** WHAT YOU SHOULD DO **
Write out the records once more, exactly, and keep any image out.

### DATA FOR THIS TASK ###

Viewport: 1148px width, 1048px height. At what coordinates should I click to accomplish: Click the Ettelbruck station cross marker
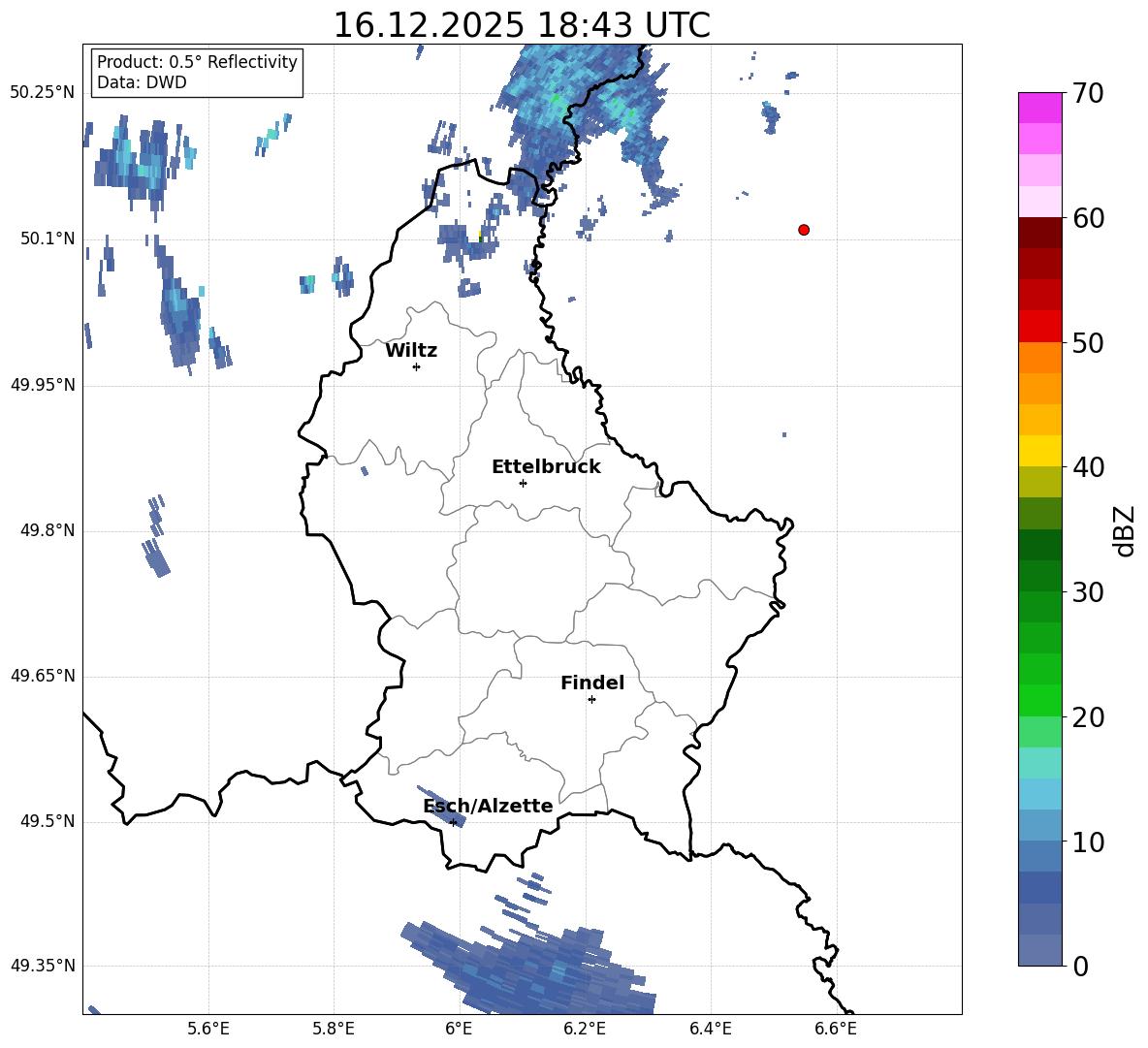(x=523, y=483)
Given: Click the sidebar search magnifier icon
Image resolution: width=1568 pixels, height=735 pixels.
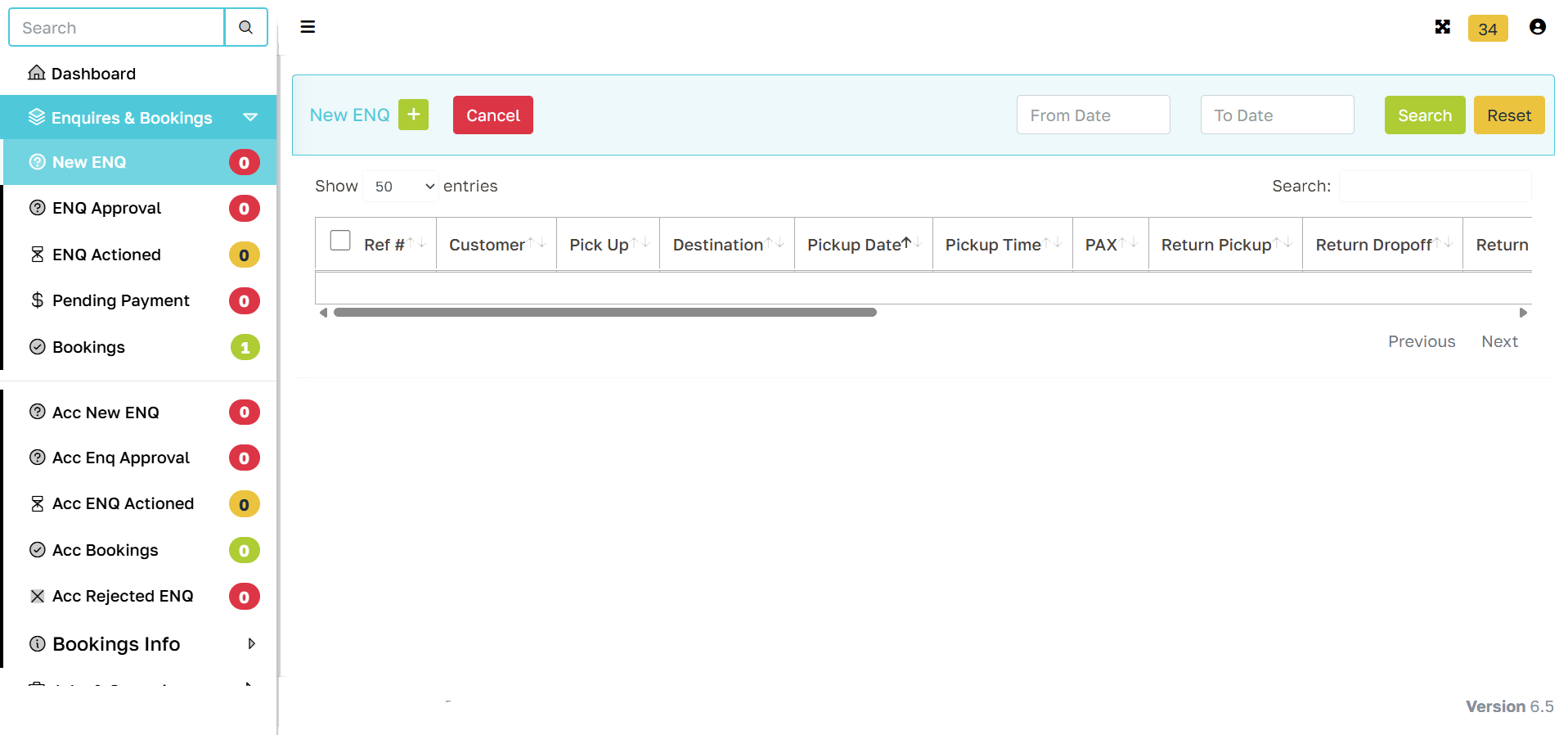Looking at the screenshot, I should click(245, 28).
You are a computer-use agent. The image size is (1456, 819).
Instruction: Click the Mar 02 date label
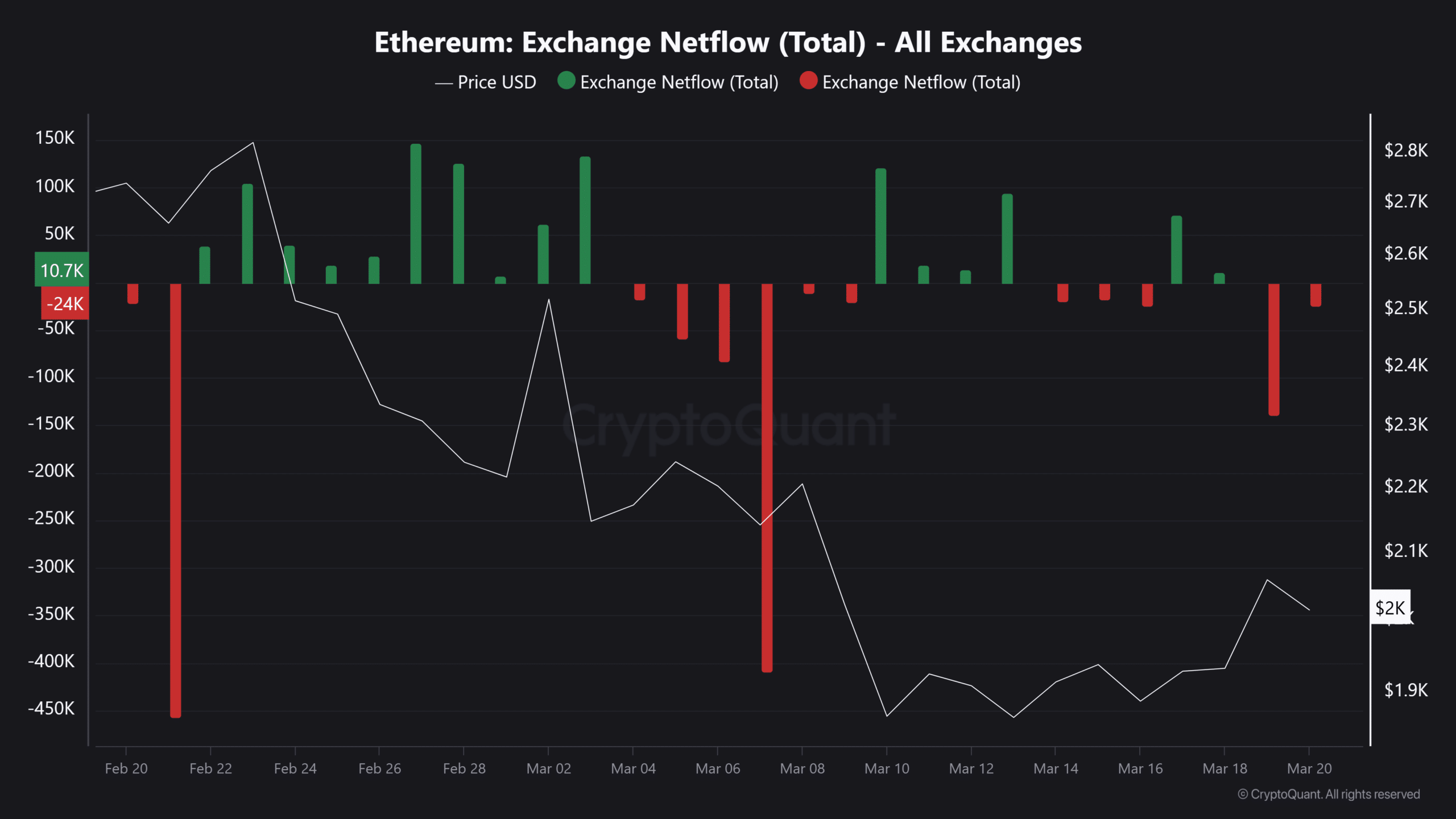tap(548, 768)
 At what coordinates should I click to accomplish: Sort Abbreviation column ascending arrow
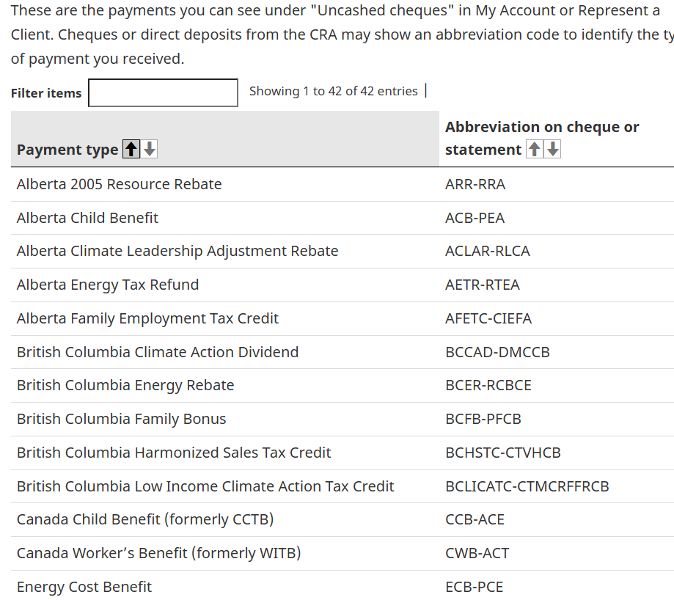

###

** RESULT FOR THIS TASK **
Viewport: 1148px width, 1048px height. At what coordinates should I click to accomplish: Click the Ettelbruck station cross marker
(x=523, y=483)
Given: Click the sidebar search magnifier icon
Image resolution: width=1568 pixels, height=735 pixels.
Looking at the screenshot, I should click(245, 28).
You are a computer-use agent. The image size is (1456, 819).
Instruction: Click the Mar 02 date label
tap(548, 768)
 At what coordinates should I click to accomplish: Sort Abbreviation column ascending arrow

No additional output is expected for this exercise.